Home-schooling, to me, has never held much allure. I have always been content to entrust my son's education to the local school system, with which I have been, by and large, well pleased.
However, when Alyosha entered high school last year, I noticed a waning in his interest for the books, while his devotion to the teenage social circuit found full flower. So, in the commencement of his sophomore year, I decided to do the thing I never thought I would do: I offered to give him instruction at home.
Not in all his subjects, mind you; my own work schedule wouldn't permit it. But as a college biology teacher, I thought I could perhaps make a productive go of it in my own field. And so, over the summer, I made my pitch to Alyosha. He accepted without hesitation.
It was that "without hesitation" that caught me up short. Had my son perceived this as an opportunity for a little more time off? "Now, Alyosha," I counseled, "this is going to be work, and I want you to take it as seriously as I'm going to."
My son crossed his heart, and no sooner was he out the door, off to one of his activities, than I began to fret over my decision.
I had wanted to home-school him in biology for two reasons. First, I felt it would give me some insights into how he learns. Second, with one-to-one instruction, I was hoping to seed in him some enthusiasm for science, a discipline he had all but decided was as distasteful as Brussels sprouts (with balsamic vinegar!).
The thing about teaching one's own child is that the offspring knows all the parent's tricks. I mean, if my son were to slack off in his studies, what could I tell him? That I would send a note home to his parents?
I realized from the start that there were complexities with home schooling that went beyond academic discipline, completing assignments, and establishing consistent rhythms of study.
Another consideration was that we would be doing the lessons in the evening, after his formal school day had ended. Would this discourage ambitious study on his part?
We hit the ground running. For the first lesson, I prepared a powerhouse of notes, worksheets, demonstrations, and experiments. After supper, I spread out all this largess on the kitchen table.
"There," I pronounced as the two of us sat down, as if expecting the instructional material to organize itself for some sort of performance.
"OK," said Alyosha, who also perched himself, ripe for something to happen.
And then: nothing. I have given thousands of lectures in my teaching career, run hundreds of experiments, organized multimedia presentations to flesh out my courses, and now, all of a sudden, I was speechless.
"Wow," I finally voiced as I drummed my fingers on the table.
"What's the matter?" asked Alyosha.
I threw out my hands. "I don't know how to start."
It was true.
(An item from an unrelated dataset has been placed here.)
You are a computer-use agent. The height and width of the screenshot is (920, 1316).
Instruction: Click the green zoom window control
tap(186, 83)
Accustomed as I was to managing full classrooms of students of varying interests and abilities, I found myself having difficulty adapting my tried-and-true methods for the solitary student, my own son.
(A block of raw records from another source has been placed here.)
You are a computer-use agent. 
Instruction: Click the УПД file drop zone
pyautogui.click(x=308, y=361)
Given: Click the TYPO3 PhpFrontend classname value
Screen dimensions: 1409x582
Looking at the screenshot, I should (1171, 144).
Alyosha gave me a few moments to consider our situation. And then, "Just tell me the story," he said.
The story? Hmm. I paused to reflect upon my classroom teaching. I thought of the times when, in the middle of a complicated concept, I would put my chalk down and say to my students, "I want to tell you a story." At that point, they would drop their pens and lean forward in their desks in anticipation.
And so I looked at him and began, "Once upon a time...." With this fixed phrase as our introduction, everything seemed to fall into place and the path ahead suddenly became clear.
I talked about the 18th-century Swedish botanist Linnaeus, and how his classification system of plants and animals made order out of chaos; the transition from the wistfulness of alchemy to the rigor of chemistry; and the emergence of the human mind from the mire of folklore and soothsaying onto the consistent and myth-vanquishing terrain of the scientific method.
We have been at this biology stuff for quite a few weeks now, and I have been pleasantly surprised at the degree of my son's cooperation and interest.
I need only remind myself from time to time to stick to the story, which has made me, as the teacher, as curious as my new student about how it will all turn out when our little experiment in home-schooling finally comes to an end.